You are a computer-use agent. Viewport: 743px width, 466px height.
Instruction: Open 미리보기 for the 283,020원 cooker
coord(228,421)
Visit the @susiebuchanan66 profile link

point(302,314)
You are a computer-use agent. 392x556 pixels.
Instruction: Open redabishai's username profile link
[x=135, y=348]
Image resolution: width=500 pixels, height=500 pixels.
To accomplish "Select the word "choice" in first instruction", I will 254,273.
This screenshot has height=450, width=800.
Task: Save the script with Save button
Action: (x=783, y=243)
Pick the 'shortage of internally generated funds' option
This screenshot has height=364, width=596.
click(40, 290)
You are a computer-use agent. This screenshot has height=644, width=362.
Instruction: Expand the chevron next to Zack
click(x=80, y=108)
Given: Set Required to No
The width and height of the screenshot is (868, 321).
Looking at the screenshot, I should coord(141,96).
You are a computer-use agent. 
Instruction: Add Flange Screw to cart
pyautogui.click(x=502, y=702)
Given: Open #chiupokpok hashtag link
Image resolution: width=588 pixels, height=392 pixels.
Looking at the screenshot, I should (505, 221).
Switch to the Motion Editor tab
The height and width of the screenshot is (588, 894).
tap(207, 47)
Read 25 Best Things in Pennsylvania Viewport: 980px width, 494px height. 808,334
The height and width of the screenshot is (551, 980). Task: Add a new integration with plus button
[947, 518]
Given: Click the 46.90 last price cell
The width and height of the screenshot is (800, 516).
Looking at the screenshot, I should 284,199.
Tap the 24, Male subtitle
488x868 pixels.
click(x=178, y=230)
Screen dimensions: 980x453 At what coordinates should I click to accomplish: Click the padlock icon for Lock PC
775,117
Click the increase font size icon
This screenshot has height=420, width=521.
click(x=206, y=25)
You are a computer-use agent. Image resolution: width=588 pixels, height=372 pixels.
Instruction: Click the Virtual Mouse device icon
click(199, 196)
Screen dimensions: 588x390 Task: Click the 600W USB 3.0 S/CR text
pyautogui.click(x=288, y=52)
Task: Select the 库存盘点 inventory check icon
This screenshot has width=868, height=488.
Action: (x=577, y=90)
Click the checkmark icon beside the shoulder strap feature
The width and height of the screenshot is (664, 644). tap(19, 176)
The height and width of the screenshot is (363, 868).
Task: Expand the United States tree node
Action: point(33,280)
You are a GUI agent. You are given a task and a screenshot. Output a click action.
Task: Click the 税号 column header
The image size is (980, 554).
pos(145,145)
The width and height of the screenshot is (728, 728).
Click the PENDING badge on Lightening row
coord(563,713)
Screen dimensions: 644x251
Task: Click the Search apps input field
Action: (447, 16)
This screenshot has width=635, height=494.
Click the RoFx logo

WHAT YOU SHOULD DO>
Nothing in the entries should be left out; please reproduce them all exactly.

EXPECTED ANSWER>
You are a computer-use agent. Viewport: 743px width, 466px height.
Instruction: Open 미리보기 for the 283,020원 cooker
coord(228,421)
Visit the @susiebuchanan66 profile link

point(302,314)
You are a computer-use agent. 392x556 pixels.
Instruction: Open redabishai's username profile link
[x=135, y=348]
Image resolution: width=500 pixels, height=500 pixels.
To accomplish "Select the word "choice" in first instruction", I will 254,273.
This screenshot has height=450, width=800.
Task: Save the script with Save button
Action: (x=783, y=243)
Pick the 'shortage of internally generated funds' option
This screenshot has height=364, width=596.
click(40, 290)
You are a computer-use agent. This screenshot has height=644, width=362.
Instruction: Expand the chevron next to Zack
click(x=80, y=108)
Given: Set Required to No
The width and height of the screenshot is (868, 321).
Looking at the screenshot, I should coord(141,96).
You are a computer-use agent. 
Instruction: Add Flange Screw to cart
pyautogui.click(x=502, y=702)
Given: Open #chiupokpok hashtag link
Image resolution: width=588 pixels, height=392 pixels.
Looking at the screenshot, I should (505, 221).
Switch to the Motion Editor tab
The height and width of the screenshot is (588, 894).
tap(207, 47)
Read 25 Best Things in Pennsylvania Viewport: 980px width, 494px height. 808,334
The height and width of the screenshot is (551, 980). Task: Add a new integration with plus button
[947, 518]
Given: Click the 46.90 last price cell
The width and height of the screenshot is (800, 516).
Looking at the screenshot, I should 284,199.
Tap the 24, Male subtitle
488x868 pixels.
click(x=178, y=230)
Screen dimensions: 980x453 At what coordinates should I click to accomplish: Click the padlock icon for Lock PC
775,117
Click the increase font size icon
This screenshot has height=420, width=521.
click(x=206, y=25)
You are a computer-use agent. Image resolution: width=588 pixels, height=372 pixels.
Instruction: Click the Virtual Mouse device icon
click(199, 196)
Screen dimensions: 588x390 Task: Click the 600W USB 3.0 S/CR text
pyautogui.click(x=288, y=52)
Task: Select the 库存盘点 inventory check icon
This screenshot has width=868, height=488.
Action: (x=577, y=90)
Click the checkmark icon beside the shoulder strap feature
The width and height of the screenshot is (664, 644). tap(19, 176)
The height and width of the screenshot is (363, 868).
Task: Expand the United States tree node
Action: point(33,280)
You are a GUI agent. You are given a task and a screenshot. Output a click action.
Task: Click the 税号 column header
The image size is (980, 554).
pos(145,145)
The width and height of the screenshot is (728, 728).
Click the PENDING badge on Lightening row
coord(563,713)
Screen dimensions: 644x251
Task: Click the Search apps input field
Action: (447, 16)
This screenshot has width=635, height=494.
Click the RoFx logo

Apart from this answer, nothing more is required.